Three Wharton alumnae were ranked in Forbes’ latest list of the 100 most powerful women in the world (from right to left): Safra Ada Catz, W’83, L’86; Ruth Porat, WG’87; and Dr. Risa Lavizzo-Mourey, WG’86, HON’10.
Ranked No. 40, Catz is president and chief financial officer of software company Oracle. She has been with the Redwood Shores, CA-based firm since 1999 and has served on its board of directors since 2001.
With her background in international business leadership, Catz was appointed a nonexecutive director at banking firm HSBC in 2008.
Porat is CFO of Morgan Stanley. Ranking her at No. 90, Forbes describes Porat as the “most senior woman on Wall Street,” a position she has attained after a long tenure at the bank.
She started there in 1987 and has held such roles as vice chair of investment banking and global head of its financial institutions group.
During the financial crisis, she advised the U.S. Treasury regarding mortgage giants Freddie Mae and Freddie Mac and the Federal Reserve Bank of New York regarding troubled insurer AIG.
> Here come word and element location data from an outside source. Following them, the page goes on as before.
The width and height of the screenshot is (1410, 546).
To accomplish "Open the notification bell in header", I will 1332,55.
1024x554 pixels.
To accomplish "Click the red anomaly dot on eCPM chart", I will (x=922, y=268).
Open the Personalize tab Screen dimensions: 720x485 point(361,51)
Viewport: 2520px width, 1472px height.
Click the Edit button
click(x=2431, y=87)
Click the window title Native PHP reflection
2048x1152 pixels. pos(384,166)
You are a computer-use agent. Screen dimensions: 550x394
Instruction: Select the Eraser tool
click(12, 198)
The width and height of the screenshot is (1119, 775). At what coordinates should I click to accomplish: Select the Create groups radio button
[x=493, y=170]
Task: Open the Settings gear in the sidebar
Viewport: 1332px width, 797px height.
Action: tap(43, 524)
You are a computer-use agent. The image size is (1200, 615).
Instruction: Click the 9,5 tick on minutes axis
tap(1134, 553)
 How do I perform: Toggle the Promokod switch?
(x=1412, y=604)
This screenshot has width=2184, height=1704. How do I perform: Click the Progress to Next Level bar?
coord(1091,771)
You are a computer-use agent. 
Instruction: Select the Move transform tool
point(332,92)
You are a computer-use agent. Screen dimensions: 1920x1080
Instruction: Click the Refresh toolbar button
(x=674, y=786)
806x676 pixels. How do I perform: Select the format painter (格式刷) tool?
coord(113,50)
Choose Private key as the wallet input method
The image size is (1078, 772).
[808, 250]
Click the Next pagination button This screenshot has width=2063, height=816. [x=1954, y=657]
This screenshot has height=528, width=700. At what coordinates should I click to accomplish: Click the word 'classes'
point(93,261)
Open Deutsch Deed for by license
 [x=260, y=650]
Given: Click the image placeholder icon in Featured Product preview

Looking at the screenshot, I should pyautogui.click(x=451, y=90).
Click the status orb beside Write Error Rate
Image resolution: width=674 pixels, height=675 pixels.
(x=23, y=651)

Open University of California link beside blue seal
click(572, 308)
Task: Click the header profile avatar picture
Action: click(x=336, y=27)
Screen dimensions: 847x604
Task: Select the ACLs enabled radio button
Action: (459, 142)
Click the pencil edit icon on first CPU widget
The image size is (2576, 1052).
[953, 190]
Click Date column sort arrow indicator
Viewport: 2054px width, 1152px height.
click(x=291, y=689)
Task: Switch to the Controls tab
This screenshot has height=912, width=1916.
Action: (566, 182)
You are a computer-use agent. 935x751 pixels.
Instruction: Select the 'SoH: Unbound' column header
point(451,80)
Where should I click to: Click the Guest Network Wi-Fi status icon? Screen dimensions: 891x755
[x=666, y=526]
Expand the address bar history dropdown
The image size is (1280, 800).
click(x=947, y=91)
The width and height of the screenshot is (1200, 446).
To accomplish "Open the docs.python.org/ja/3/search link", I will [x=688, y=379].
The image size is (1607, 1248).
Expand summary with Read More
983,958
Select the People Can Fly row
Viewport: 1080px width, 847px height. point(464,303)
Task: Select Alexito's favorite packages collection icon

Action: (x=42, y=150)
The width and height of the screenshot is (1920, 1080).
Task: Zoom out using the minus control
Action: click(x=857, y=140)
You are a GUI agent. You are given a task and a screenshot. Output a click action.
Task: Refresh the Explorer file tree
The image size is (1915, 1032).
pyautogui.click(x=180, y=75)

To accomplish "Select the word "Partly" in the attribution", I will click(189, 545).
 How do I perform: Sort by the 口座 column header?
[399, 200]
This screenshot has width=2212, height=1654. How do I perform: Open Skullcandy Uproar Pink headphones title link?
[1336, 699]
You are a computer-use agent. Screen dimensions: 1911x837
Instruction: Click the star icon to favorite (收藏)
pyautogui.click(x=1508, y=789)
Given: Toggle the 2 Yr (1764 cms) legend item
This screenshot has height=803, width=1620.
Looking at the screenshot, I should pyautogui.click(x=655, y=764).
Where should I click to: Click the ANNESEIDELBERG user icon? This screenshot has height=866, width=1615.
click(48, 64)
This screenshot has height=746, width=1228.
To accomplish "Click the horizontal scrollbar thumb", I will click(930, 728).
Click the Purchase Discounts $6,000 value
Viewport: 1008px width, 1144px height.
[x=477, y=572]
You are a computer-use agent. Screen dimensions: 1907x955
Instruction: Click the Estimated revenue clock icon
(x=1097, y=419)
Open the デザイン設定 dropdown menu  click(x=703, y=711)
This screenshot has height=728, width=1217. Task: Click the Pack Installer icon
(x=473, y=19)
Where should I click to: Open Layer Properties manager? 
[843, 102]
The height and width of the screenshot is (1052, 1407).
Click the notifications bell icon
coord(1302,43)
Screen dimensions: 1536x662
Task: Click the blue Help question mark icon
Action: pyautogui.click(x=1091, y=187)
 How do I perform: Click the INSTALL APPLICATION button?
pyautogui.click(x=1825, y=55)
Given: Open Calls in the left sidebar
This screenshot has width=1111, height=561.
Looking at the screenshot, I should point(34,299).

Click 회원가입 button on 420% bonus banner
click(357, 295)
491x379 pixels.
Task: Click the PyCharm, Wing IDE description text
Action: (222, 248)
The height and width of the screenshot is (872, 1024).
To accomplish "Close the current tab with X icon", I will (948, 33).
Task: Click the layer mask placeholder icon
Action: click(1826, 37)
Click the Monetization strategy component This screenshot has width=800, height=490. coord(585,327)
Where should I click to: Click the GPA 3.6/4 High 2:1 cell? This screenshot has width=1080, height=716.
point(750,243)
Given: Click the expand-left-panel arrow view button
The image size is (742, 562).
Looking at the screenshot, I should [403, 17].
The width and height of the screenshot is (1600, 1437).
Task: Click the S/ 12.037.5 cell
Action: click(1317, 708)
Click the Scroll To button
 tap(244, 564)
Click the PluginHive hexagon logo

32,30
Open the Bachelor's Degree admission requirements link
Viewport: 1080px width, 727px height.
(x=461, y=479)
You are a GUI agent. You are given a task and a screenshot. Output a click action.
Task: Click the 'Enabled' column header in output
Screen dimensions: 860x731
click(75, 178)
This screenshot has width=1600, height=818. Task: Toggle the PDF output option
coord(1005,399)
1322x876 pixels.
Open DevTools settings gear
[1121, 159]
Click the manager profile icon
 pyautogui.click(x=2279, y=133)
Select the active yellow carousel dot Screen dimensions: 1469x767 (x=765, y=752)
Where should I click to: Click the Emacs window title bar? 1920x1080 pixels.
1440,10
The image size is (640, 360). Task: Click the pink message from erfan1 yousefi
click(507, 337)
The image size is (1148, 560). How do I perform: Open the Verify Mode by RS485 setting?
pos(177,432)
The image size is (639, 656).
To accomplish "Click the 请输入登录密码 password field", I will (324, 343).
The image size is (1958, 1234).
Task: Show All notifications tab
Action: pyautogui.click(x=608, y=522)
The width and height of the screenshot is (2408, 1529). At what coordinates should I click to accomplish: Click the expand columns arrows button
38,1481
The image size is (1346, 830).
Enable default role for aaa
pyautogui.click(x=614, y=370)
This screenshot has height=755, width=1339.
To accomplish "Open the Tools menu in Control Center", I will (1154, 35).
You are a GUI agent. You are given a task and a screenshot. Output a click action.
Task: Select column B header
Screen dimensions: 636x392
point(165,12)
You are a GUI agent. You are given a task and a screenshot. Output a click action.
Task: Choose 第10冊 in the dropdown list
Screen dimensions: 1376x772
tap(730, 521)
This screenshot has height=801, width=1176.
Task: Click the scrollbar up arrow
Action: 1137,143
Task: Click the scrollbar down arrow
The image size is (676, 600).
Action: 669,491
In addition to her Wharton MBA, Porat holds a master’s from the London School of Economics and a bachelor’s degree from Stanford University.
When Lavizzo-Mourey attended Wharton, she was a Robert Wood Johnson Foundation scholar.
She has since become the first female president and CEO of the Princeton, NJ-based organization, the largest health-centric philanthropic foundation in the United States.
No. 95 on the Forbes list, Lavizzo-Mourey oversees a $10 billion endowment and more than $400 million in distributions.
She earned her medical degree at Harvard University.
Forbes rankings are based on three metrics: “dollars, a traditional and social media component, and power base points,” according to the publication.
Also on the list were three other graduates of the University of Pennsylvania: Helene Gayle, M’81, CEO of Care USA (No. 36); Judith Rodin, CW’66, HON’04, president of the Rockefeller Foundation (No. 71); and Drew Gilpin Faust, G’71, GR’75, HON’08, president of Harvard (No. 83).